- [COMPITI DA SVOLGERE]
[1] Secondo l'intervista su Unicredit e Mps, quanti sportelli del Monte voleva acquisire Unicredit?
[2] Elenca le strutture del Monte che, nell'intervista su Unicredit e Mps, vengono indicate come fonte di problemi.
[3] Per favore, prosegui l'intervista su Unicredit e Mps a partire dal punto in cui si ferma.

____ TESTO DA LEGGERE

Perché Unicredit ha posto quelle condizioni, restringendo il perimetro di acquisizione di Mps?

"Sin dalle prime dichiarazioni, l’ad Andrea Orcel ha affermato che non avrebbe voluto peggiorare l’immagine e i conti di Unicredit con l’operazione Mps. Avendo ratios di capitale elevati, il Cet1 al 15,5%, Unicredit avrebbe voluto che il capitale del Monte venisse aumentato fino ad arrivare alle stesse percentuali. Stesso discorso sugli Npe, che sono al 4,7% nel gruppo di piazza Gae Aulenti; UniCredi voleva comprendere nel pacchetto anche gli ’stage 2’ e le cosiddette sofferenze allargate. Si tratta di altri 10-15 miliardi in ballo. Aggiungendo anche i rischi legali, esclusi sin dall’inizio, si deve solo verificare se quei 7 miliardi di aumento di capitale richiesti siano compatibili con questi criteri oppure no. Se la cifra ha una base valida, c’è poco da obiettare".

Non crede che abbia chiesto troppo per far fallire l’affare?

"Siamo a un livello di responsabilità tale da escludere ogni discorso strumentale. Si può parlare di un margine di trattativa, nell’ordine di qualche centinaio di milioni, ma sono convinto dell’onestà contrattuale dei negoziatori. Andrea Orcel è un banchiere con un’ottima reputazione non può sparare una cifra per farsi dire no".

Cosa avrebbe dovuto fare il ministero dell’Economia per impedire il fallimento dei negoziati?

"Il problema cruciale è quello degli esuberi. Unicredit voleva solo le filiali del Monte, un perimetro di 1.100 sportelli. E’ partito da 3mila e sarebbe arrivato a 7mila dipendenti da prepensionare. Indubbiamente i problemi sarebbero stati quelli della direzione generale, del Consorzio operativo e del Centro servizi. Con l’acquisizione di 1.100 sportelli, allo Stato resterebbero troppi dipendenti per quel che rimarrebbe del Monte".

Qual è lo stato dei conti di Banca Mps, da ciò che le è dato conoscere?

________
____ VOCI ELENCATE

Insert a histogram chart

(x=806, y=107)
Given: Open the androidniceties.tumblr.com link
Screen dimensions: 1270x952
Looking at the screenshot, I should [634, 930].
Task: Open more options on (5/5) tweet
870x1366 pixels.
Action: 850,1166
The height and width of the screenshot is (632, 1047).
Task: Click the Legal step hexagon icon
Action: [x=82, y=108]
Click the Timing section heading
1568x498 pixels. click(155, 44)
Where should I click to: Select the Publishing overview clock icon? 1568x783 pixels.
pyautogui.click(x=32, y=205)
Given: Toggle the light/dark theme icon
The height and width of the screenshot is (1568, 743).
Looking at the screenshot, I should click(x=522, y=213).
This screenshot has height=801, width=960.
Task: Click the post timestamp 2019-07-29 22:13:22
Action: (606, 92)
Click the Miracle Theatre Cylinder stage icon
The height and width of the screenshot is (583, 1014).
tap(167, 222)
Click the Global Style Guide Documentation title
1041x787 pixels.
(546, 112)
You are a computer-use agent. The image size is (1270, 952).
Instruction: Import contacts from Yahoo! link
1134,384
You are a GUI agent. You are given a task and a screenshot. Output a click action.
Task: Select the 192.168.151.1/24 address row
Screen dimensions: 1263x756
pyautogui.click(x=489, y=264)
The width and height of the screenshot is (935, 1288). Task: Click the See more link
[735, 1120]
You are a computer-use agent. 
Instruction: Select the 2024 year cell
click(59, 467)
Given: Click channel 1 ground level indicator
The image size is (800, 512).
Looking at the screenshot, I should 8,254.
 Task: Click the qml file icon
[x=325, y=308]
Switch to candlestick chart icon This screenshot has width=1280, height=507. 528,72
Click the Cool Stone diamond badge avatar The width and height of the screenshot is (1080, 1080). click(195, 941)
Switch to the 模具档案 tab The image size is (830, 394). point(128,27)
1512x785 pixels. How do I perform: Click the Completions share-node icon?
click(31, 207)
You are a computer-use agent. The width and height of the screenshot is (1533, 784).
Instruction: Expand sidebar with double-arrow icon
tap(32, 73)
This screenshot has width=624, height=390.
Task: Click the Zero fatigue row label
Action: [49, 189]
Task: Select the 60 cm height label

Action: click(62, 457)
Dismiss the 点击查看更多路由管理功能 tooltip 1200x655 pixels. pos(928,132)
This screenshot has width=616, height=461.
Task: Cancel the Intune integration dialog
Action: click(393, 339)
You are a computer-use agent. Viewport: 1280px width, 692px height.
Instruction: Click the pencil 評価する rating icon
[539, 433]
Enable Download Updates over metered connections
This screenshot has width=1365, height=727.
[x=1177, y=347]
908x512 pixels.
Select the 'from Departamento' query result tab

________

- [RISPOSTE ALL'ESERCIZIO]
[1] 1.100 sportelli.

[2] La direzione generale, il Consorzio operativo e il Centro servizi.

[3]
"Parlando con qualche dipendente, il clima che si respira è migliore rispetto al passato, come dimostrano i dati al 30 giugno. Spero che ci sarà un netto miglioramento dei conti nel terzo trimestre. La ripresa ha dato un’inezione di vivacità all’economia. Restano settori in crisi, ma i contenziosi potranno diminuire, certo non aumentare. Senza conoscere i bilanci, però, si possono solo fare supposizioni".

Crede più alla pista straniera o all’ipotesi terzo polo BancoBpm-Mps-Mediocredito?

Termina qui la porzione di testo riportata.